Write out each of the following records word for word.
>> Begin Records for processing
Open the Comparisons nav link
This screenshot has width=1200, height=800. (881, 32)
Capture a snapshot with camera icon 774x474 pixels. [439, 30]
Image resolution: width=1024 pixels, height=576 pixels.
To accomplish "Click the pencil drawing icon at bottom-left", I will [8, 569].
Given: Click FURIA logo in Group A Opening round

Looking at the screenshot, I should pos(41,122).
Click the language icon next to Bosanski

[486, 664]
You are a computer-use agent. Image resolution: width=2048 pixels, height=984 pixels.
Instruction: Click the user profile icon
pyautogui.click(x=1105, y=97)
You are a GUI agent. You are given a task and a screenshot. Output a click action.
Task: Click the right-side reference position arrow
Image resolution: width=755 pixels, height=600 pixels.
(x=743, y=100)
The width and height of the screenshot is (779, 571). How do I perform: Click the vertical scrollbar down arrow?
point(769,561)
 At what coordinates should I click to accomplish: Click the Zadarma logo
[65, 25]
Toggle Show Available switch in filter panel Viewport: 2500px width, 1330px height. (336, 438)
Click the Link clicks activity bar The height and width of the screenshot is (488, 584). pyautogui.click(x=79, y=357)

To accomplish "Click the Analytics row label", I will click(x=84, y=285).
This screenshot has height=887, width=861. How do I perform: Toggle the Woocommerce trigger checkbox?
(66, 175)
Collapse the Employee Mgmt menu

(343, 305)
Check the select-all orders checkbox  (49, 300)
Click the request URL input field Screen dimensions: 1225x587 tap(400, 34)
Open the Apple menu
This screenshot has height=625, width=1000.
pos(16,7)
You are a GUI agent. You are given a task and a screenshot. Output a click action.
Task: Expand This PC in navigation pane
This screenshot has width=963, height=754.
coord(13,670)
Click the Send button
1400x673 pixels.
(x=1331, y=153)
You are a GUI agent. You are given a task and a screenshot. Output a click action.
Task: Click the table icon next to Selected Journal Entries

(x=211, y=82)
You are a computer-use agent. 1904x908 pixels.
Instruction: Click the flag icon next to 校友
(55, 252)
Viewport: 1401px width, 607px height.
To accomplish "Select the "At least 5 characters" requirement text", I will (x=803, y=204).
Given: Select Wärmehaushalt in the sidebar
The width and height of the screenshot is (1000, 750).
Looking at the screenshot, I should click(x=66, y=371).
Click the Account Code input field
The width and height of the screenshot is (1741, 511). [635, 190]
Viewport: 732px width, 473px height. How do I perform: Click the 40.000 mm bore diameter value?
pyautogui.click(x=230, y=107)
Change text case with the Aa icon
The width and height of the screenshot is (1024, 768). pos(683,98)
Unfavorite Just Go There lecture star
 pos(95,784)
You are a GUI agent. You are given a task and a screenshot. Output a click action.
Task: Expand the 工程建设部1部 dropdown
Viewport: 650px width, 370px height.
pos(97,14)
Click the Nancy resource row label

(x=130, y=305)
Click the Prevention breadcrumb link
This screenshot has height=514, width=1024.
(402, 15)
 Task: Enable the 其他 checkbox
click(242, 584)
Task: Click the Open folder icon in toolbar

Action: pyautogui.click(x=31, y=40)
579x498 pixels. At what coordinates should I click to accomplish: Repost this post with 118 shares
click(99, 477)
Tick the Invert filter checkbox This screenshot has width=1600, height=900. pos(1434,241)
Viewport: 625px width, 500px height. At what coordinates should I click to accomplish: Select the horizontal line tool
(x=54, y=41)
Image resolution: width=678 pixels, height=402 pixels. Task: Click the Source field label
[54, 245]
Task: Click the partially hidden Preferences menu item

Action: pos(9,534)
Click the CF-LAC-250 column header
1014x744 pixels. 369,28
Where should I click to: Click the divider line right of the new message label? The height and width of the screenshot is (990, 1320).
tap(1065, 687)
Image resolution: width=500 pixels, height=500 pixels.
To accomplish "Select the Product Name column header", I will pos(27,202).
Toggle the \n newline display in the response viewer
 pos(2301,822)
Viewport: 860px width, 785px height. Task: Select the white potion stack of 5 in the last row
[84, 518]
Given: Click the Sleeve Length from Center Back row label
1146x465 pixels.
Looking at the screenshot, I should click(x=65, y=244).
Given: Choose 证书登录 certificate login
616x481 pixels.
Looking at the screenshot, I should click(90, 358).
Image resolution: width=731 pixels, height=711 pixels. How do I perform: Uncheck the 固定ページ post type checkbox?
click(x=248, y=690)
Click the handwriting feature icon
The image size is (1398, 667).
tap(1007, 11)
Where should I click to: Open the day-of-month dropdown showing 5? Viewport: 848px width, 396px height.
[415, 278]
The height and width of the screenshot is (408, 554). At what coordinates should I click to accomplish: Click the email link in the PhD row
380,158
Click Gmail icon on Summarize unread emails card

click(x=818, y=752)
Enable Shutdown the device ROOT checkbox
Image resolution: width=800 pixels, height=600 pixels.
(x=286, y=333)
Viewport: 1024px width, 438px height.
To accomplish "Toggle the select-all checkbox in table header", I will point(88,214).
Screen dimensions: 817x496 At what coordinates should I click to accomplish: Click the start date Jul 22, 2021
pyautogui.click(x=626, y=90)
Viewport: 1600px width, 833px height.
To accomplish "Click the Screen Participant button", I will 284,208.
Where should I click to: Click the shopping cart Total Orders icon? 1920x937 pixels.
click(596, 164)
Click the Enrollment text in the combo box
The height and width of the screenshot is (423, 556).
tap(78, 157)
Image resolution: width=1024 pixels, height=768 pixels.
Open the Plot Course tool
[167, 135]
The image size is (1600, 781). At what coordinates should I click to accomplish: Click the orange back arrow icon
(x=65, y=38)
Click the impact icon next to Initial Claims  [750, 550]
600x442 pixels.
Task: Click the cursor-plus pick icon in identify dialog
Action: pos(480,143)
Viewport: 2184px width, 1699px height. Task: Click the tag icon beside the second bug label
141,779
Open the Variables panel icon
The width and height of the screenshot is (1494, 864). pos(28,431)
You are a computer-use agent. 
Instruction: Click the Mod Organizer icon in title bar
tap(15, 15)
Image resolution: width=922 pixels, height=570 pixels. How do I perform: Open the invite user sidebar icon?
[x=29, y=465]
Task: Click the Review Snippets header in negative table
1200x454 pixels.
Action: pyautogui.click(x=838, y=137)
>> End Records for processing
__Task response__:
Open the Comparisons nav link
This screenshot has width=1200, height=800. (881, 32)
Capture a snapshot with camera icon 774x474 pixels. [439, 30]
Image resolution: width=1024 pixels, height=576 pixels.
To accomplish "Click the pencil drawing icon at bottom-left", I will [8, 569].
Given: Click FURIA logo in Group A Opening round

Looking at the screenshot, I should pos(41,122).
Click the language icon next to Bosanski

[486, 664]
You are a computer-use agent. Image resolution: width=2048 pixels, height=984 pixels.
Instruction: Click the user profile icon
pyautogui.click(x=1105, y=97)
You are a GUI agent. You are given a task and a screenshot. Output a click action.
Task: Click the right-side reference position arrow
Image resolution: width=755 pixels, height=600 pixels.
(x=743, y=100)
The width and height of the screenshot is (779, 571). How do I perform: Click the vertical scrollbar down arrow?
point(769,561)
 At what coordinates should I click to accomplish: Click the Zadarma logo
[65, 25]
Toggle Show Available switch in filter panel Viewport: 2500px width, 1330px height. (336, 438)
Click the Link clicks activity bar The height and width of the screenshot is (488, 584). pyautogui.click(x=79, y=357)

To accomplish "Click the Analytics row label", I will click(x=84, y=285).
This screenshot has height=887, width=861. How do I perform: Toggle the Woocommerce trigger checkbox?
(66, 175)
Collapse the Employee Mgmt menu

(343, 305)
Check the select-all orders checkbox  (49, 300)
Click the request URL input field Screen dimensions: 1225x587 tap(400, 34)
Open the Apple menu
This screenshot has height=625, width=1000.
pos(16,7)
You are a GUI agent. You are given a task and a screenshot. Output a click action.
Task: Expand This PC in navigation pane
This screenshot has width=963, height=754.
coord(13,670)
Click the Send button
1400x673 pixels.
(x=1331, y=153)
You are a GUI agent. You are given a task and a screenshot. Output a click action.
Task: Click the table icon next to Selected Journal Entries

(x=211, y=82)
You are a computer-use agent. 1904x908 pixels.
Instruction: Click the flag icon next to 校友
(55, 252)
Viewport: 1401px width, 607px height.
To accomplish "Select the "At least 5 characters" requirement text", I will (x=803, y=204).
Given: Select Wärmehaushalt in the sidebar
The width and height of the screenshot is (1000, 750).
Looking at the screenshot, I should click(x=66, y=371).
Click the Account Code input field
The width and height of the screenshot is (1741, 511). [635, 190]
Viewport: 732px width, 473px height. How do I perform: Click the 40.000 mm bore diameter value?
pyautogui.click(x=230, y=107)
Change text case with the Aa icon
The width and height of the screenshot is (1024, 768). pos(683,98)
Unfavorite Just Go There lecture star
 pos(95,784)
You are a GUI agent. You are given a task and a screenshot. Output a click action.
Task: Expand the 工程建设部1部 dropdown
Viewport: 650px width, 370px height.
pos(97,14)
Click the Nancy resource row label

(x=130, y=305)
Click the Prevention breadcrumb link
This screenshot has height=514, width=1024.
(402, 15)
 Task: Enable the 其他 checkbox
click(242, 584)
Task: Click the Open folder icon in toolbar

Action: pyautogui.click(x=31, y=40)
579x498 pixels. At what coordinates should I click to accomplish: Repost this post with 118 shares
click(99, 477)
Tick the Invert filter checkbox This screenshot has width=1600, height=900. pos(1434,241)
Viewport: 625px width, 500px height. At what coordinates should I click to accomplish: Select the horizontal line tool
(x=54, y=41)
Image resolution: width=678 pixels, height=402 pixels. Task: Click the Source field label
[54, 245]
Task: Click the partially hidden Preferences menu item

Action: pos(9,534)
Click the CF-LAC-250 column header
1014x744 pixels. 369,28
Where should I click to: Click the divider line right of the new message label? The height and width of the screenshot is (990, 1320).
tap(1065, 687)
Image resolution: width=500 pixels, height=500 pixels.
To accomplish "Select the Product Name column header", I will pos(27,202).
Toggle the \n newline display in the response viewer
 pos(2301,822)
Viewport: 860px width, 785px height. Task: Select the white potion stack of 5 in the last row
[84, 518]
Given: Click the Sleeve Length from Center Back row label
1146x465 pixels.
Looking at the screenshot, I should click(x=65, y=244).
Given: Choose 证书登录 certificate login
616x481 pixels.
Looking at the screenshot, I should click(90, 358).
Image resolution: width=731 pixels, height=711 pixels. How do I perform: Uncheck the 固定ページ post type checkbox?
click(x=248, y=690)
Click the handwriting feature icon
The image size is (1398, 667).
tap(1007, 11)
Where should I click to: Open the day-of-month dropdown showing 5? Viewport: 848px width, 396px height.
[415, 278]
The height and width of the screenshot is (408, 554). At what coordinates should I click to accomplish: Click the email link in the PhD row
380,158
Click Gmail icon on Summarize unread emails card

click(x=818, y=752)
Enable Shutdown the device ROOT checkbox
Image resolution: width=800 pixels, height=600 pixels.
(x=286, y=333)
Viewport: 1024px width, 438px height.
To accomplish "Toggle the select-all checkbox in table header", I will point(88,214).
Screen dimensions: 817x496 At what coordinates should I click to accomplish: Click the start date Jul 22, 2021
pyautogui.click(x=626, y=90)
Viewport: 1600px width, 833px height.
To accomplish "Click the Screen Participant button", I will 284,208.
Where should I click to: Click the shopping cart Total Orders icon? 1920x937 pixels.
click(596, 164)
Click the Enrollment text in the combo box
The height and width of the screenshot is (423, 556).
tap(78, 157)
Image resolution: width=1024 pixels, height=768 pixels.
Open the Plot Course tool
[167, 135]
The image size is (1600, 781). At what coordinates should I click to accomplish: Click the orange back arrow icon
(x=65, y=38)
Click the impact icon next to Initial Claims  [750, 550]
600x442 pixels.
Task: Click the cursor-plus pick icon in identify dialog
Action: pos(480,143)
Viewport: 2184px width, 1699px height. Task: Click the tag icon beside the second bug label
141,779
Open the Variables panel icon
The width and height of the screenshot is (1494, 864). pos(28,431)
You are a computer-use agent. 
Instruction: Click the Mod Organizer icon in title bar
tap(15, 15)
Image resolution: width=922 pixels, height=570 pixels. How do I perform: Open the invite user sidebar icon?
[x=29, y=465]
Task: Click the Review Snippets header in negative table
1200x454 pixels.
Action: pyautogui.click(x=838, y=137)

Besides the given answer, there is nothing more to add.